### Task requirements
Turn every line of the data into a Markdown table with the columns "Row" and "Line", one line per row, and skip the blank lines.

(Pointing data for text and elements)

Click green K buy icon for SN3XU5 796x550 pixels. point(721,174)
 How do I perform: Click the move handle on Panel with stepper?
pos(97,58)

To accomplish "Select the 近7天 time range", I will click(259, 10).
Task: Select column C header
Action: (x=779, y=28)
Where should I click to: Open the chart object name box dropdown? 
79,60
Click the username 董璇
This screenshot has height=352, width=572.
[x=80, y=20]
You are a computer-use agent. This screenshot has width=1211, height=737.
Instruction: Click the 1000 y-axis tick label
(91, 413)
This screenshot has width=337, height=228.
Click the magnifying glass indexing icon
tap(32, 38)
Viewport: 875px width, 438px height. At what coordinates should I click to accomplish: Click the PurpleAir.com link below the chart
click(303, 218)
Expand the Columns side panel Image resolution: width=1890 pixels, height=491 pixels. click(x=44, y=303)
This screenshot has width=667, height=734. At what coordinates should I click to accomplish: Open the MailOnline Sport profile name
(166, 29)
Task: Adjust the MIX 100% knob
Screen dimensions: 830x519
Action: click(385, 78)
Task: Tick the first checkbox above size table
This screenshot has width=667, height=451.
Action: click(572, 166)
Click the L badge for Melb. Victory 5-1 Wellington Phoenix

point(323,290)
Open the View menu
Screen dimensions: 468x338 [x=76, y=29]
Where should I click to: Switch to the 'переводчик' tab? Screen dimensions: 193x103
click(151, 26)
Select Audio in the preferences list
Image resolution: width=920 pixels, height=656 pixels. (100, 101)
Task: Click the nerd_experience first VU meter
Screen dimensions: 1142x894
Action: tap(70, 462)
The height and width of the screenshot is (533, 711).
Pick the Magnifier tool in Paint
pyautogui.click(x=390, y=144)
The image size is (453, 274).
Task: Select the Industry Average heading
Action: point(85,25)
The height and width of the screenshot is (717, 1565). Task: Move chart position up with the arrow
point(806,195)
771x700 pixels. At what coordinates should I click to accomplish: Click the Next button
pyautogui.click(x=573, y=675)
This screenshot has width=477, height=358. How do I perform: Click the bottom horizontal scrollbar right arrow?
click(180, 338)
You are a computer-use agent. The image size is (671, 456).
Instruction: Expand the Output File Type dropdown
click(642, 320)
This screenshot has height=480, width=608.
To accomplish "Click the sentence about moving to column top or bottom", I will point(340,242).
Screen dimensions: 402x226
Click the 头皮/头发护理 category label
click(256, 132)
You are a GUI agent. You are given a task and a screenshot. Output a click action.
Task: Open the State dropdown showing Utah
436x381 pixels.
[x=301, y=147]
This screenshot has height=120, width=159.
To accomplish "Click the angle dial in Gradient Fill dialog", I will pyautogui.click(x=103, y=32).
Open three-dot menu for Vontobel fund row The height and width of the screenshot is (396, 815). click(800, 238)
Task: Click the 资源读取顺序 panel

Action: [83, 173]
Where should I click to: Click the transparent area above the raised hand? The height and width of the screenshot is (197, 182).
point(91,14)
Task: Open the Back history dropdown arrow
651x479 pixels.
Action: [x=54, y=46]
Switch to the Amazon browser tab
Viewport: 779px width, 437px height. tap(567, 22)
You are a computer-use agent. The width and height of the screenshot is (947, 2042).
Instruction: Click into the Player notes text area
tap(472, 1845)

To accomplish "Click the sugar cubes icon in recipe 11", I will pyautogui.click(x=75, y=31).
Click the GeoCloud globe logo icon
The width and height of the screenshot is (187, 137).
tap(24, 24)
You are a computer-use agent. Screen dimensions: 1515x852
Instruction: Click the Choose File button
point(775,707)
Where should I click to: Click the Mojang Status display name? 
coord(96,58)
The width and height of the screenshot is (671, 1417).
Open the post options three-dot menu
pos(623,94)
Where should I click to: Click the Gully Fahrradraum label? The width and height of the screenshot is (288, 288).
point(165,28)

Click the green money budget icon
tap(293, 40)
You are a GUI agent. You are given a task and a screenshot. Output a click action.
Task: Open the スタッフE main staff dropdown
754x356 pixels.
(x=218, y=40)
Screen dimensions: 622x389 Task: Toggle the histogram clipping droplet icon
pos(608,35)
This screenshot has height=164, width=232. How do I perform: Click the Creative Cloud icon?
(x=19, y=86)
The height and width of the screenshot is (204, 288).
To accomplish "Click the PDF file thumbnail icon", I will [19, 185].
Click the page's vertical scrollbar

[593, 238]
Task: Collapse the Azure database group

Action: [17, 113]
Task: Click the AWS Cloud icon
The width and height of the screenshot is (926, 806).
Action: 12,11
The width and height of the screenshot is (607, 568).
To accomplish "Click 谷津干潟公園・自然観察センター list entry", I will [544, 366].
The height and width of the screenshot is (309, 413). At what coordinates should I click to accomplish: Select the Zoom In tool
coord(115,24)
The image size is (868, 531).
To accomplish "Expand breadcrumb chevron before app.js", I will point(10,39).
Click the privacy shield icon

### Full output
| Row | Line |
|---|---|
| 1 | Click green K buy icon for SN3XU5 796x550 pixels. point(721,174) |
| 2 |  How do I perform: Click the move handle on Panel with stepper? |
| 3 | pos(97,58) |
| 4 | To accomplish "Select the 近7天 time range", I will click(259, 10). |
| 5 | Task: Select column C header |
| 6 | Action: (x=779, y=28) |
| 7 | Where should I click to: Open the chart object name box dropdown?  |
| 8 | 79,60 |
| 9 | Click the username 董璇 |
| 10 | This screenshot has height=352, width=572. |
| 11 | [x=80, y=20] |
| 12 | You are a computer-use agent. This screenshot has width=1211, height=737. |
| 13 | Instruction: Click the 1000 y-axis tick label |
| 14 | (91, 413) |
| 15 | This screenshot has width=337, height=228. |
| 16 | Click the magnifying glass indexing icon |
| 17 | tap(32, 38) |
| 18 | Viewport: 875px width, 438px height. At what coordinates should I click to accomplish: Click the PurpleAir.com link below the chart |
| 19 | click(303, 218) |
| 20 | Expand the Columns side panel Image resolution: width=1890 pixels, height=491 pixels. click(x=44, y=303) |
| 21 | This screenshot has width=667, height=734. At what coordinates should I click to accomplish: Open the MailOnline Sport profile name |
| 22 | (166, 29) |
| 23 | Task: Adjust the MIX 100% knob |
| 24 | Screen dimensions: 830x519 |
| 25 | Action: click(385, 78) |
| 26 | Task: Tick the first checkbox above size table |
| 27 | This screenshot has width=667, height=451. |
| 28 | Action: click(572, 166) |
| 29 | Click the L badge for Melb. Victory 5-1 Wellington Phoenix |
| 30 | point(323,290) |
| 31 | Open the View menu |
| 32 | Screen dimensions: 468x338 [x=76, y=29] |
| 33 | Where should I click to: Switch to the 'переводчик' tab? Screen dimensions: 193x103 |
| 34 | click(151, 26) |
| 35 | Select Audio in the preferences list |
| 36 | Image resolution: width=920 pixels, height=656 pixels. (100, 101) |
| 37 | Task: Click the nerd_experience first VU meter |
| 38 | Screen dimensions: 1142x894 |
| 39 | Action: tap(70, 462) |
| 40 | The height and width of the screenshot is (533, 711). |
| 41 | Pick the Magnifier tool in Paint |
| 42 | pyautogui.click(x=390, y=144) |
| 43 | The image size is (453, 274). |
| 44 | Task: Select the Industry Average heading |
| 45 | Action: point(85,25) |
| 46 | The height and width of the screenshot is (717, 1565). Task: Move chart position up with the arrow |
| 47 | point(806,195) |
| 48 | 771x700 pixels. At what coordinates should I click to accomplish: Click the Next button |
| 49 | pyautogui.click(x=573, y=675) |
| 50 | This screenshot has width=477, height=358. How do I perform: Click the bottom horizontal scrollbar right arrow? |
| 51 | click(180, 338) |
| 52 | You are a computer-use agent. The image size is (671, 456). |
| 53 | Instruction: Expand the Output File Type dropdown |
| 54 | click(642, 320) |
| 55 | This screenshot has height=480, width=608. |
| 56 | To accomplish "Click the sentence about moving to column top or bottom", I will point(340,242). |
| 57 | Screen dimensions: 402x226 |
| 58 | Click the 头皮/头发护理 category label |
| 59 | click(256, 132) |
| 60 | You are a GUI agent. You are given a task and a screenshot. Output a click action. |
| 61 | Task: Open the State dropdown showing Utah |
| 62 | 436x381 pixels. |
| 63 | [x=301, y=147] |
| 64 | This screenshot has height=120, width=159. |
| 65 | To accomplish "Click the angle dial in Gradient Fill dialog", I will pyautogui.click(x=103, y=32). |
| 66 | Open three-dot menu for Vontobel fund row The height and width of the screenshot is (396, 815). click(800, 238) |
| 67 | Task: Click the 资源读取顺序 panel |
| 68 | Action: [83, 173] |
| 69 | Where should I click to: Click the transparent area above the raised hand? The height and width of the screenshot is (197, 182). |
| 70 | point(91,14) |
| 71 | Task: Open the Back history dropdown arrow |
| 72 | 651x479 pixels. |
| 73 | Action: [x=54, y=46] |
| 74 | Switch to the Amazon browser tab |
| 75 | Viewport: 779px width, 437px height. tap(567, 22) |
| 76 | You are a computer-use agent. The width and height of the screenshot is (947, 2042). |
| 77 | Instruction: Click into the Player notes text area |
| 78 | tap(472, 1845) |
| 79 | To accomplish "Click the sugar cubes icon in recipe 11", I will pyautogui.click(x=75, y=31). |
| 80 | Click the GeoCloud globe logo icon |
| 81 | The width and height of the screenshot is (187, 137). |
| 82 | tap(24, 24) |
| 83 | You are a computer-use agent. Screen dimensions: 1515x852 |
| 84 | Instruction: Click the Choose File button |
| 85 | point(775,707) |
| 86 | Where should I click to: Click the Mojang Status display name?  |
| 87 | coord(96,58) |
| 88 | The width and height of the screenshot is (671, 1417). |
| 89 | Open the post options three-dot menu |
| 90 | pos(623,94) |
| 91 | Where should I click to: Click the Gully Fahrradraum label? The width and height of the screenshot is (288, 288). |
| 92 | point(165,28) |
| 93 | Click the green money budget icon |
| 94 | tap(293, 40) |
| 95 | You are a GUI agent. You are given a task and a screenshot. Output a click action. |
| 96 | Task: Open the スタッフE main staff dropdown |
| 97 | 754x356 pixels. |
| 98 | (x=218, y=40) |
| 99 | Screen dimensions: 622x389 Task: Toggle the histogram clipping droplet icon |
| 100 | pos(608,35) |
| 101 | This screenshot has height=164, width=232. How do I perform: Click the Creative Cloud icon? |
| 102 | (x=19, y=86) |
| 103 | The height and width of the screenshot is (204, 288). |
| 104 | To accomplish "Click the PDF file thumbnail icon", I will [19, 185]. |
| 105 | Click the page's vertical scrollbar |
| 106 | [593, 238] |
| 107 | Task: Collapse the Azure database group |
| 108 | Action: [17, 113] |
| 109 | Task: Click the AWS Cloud icon |
| 110 | The width and height of the screenshot is (926, 806). |
| 111 | Action: 12,11 |
| 112 | The width and height of the screenshot is (607, 568). |
| 113 | To accomplish "Click 谷津干潟公園・自然観察センター list entry", I will [544, 366]. |
| 114 | The height and width of the screenshot is (309, 413). At what coordinates should I click to accomplish: Select the Zoom In tool |
| 115 | coord(115,24) |
| 116 | The image size is (868, 531). |
| 117 | To accomplish "Expand breadcrumb chevron before app.js", I will point(10,39). |
| 118 | Click the privacy shield icon |